This week is European Media Literacy Week, an initiative from the European Commission designed to “underline the societal importance of media literacy and promote media literacy initiatives and projects across the EU”.

Our research, based on data from the 2018 Digital News Report, suggests that particular focus on social media is needed. Just 28% of people across a sample of 21 EU countries know that algorithms select most of what we see on the Facebook news feed.

Media literacy has been much debated in recent years, especially following widespread concern over misinformation, disinformation, and low trust in the news media. There’s disagreement over what constitutes good media literacy, but given that social media is now a key part of many Europeans’ information diets, an understanding of how social networks make decisions about what to show people is an important component.

As part of our 2018 Digital News Report, we used an online survey across 21 of the 28 EU countries to measure how much people know about how the news is made. One question asked people how most of the individual decisions about what news stories to show people on Facebook are made.


Awareness of social media news feed


Just 28% of people were able to correctly specify that most of the individual decisions about what news stories to show people on Facebook are made by computer analysis of what stories might interest them.[1] Perhaps more surprisingly, the same number (28%) incorrectly thought that most news stories are selected by editors and journalists, either working for news outlets (15%) or for Facebook (13%).
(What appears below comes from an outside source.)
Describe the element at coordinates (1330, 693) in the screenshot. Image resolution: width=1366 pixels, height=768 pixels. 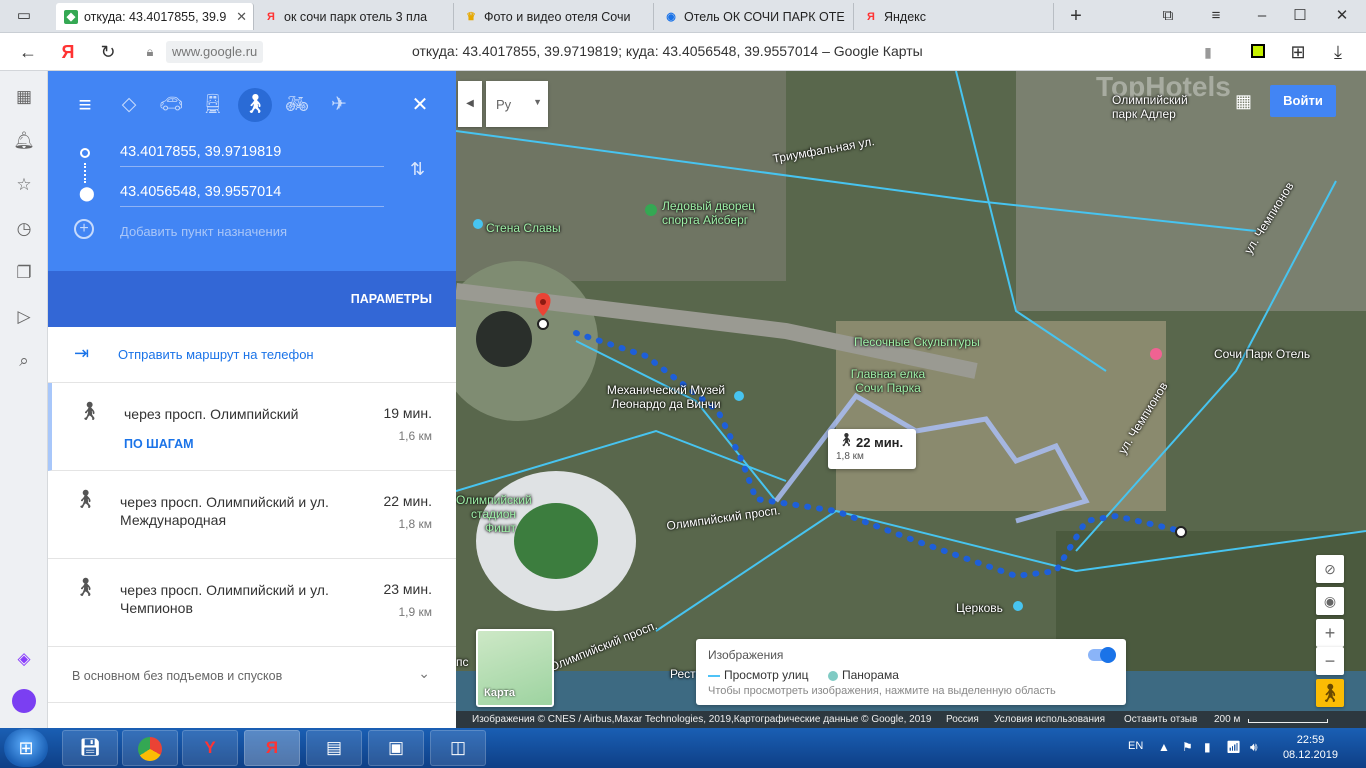
I see `pegman-icon: 🚶︎` at that location.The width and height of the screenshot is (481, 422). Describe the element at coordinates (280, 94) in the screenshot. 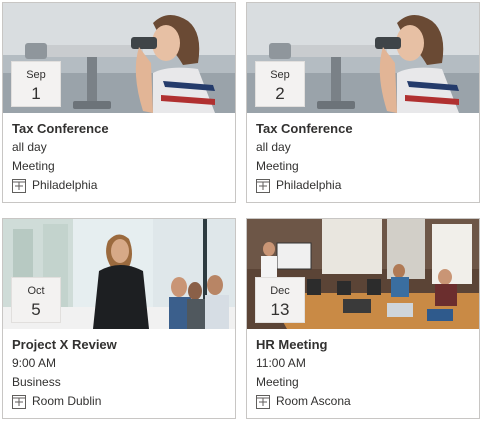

One-in-ten (9%) thought that news is selected at random.

As ever, there are country differences. In Finland, 39% answered this question correctly. In France, it was 19%. People also do better at answering questions on other topics (e.g. 48% are able to identify that the public broadcaster does not primarily depend on advertising for financial support). But leaving these differences to one side, it is clear that knowledge of how Facebook works is less widespread than it could—and perhaps should—be.

Calls for more media literacy are sometimes met with eye-rolling. There can be a tendency to see more education as the solution to every complex social problem. Others, perhaps, simply don’t find it interesting enough as a response. Yet, our own research has shown that people with higher levels of news literacy do seem to navigate the media environment differently. They are, for example, more likely to consider the news source, and less likely to consider the number of comments, likes and shares, when deciding whether a news story on social media is worth their time.

Media literacy is not a silver bullet, and increasing it will not make problems like online misinformation and low news trust go away. But in light of the fact that people with higher levels of media literacy do seem to behave differently, we should be careful not to dismiss it as a viable intervention.

[1] We intentionally avoided using the word ‘algorithm’ given that this is a technical term that may have confused some respondents.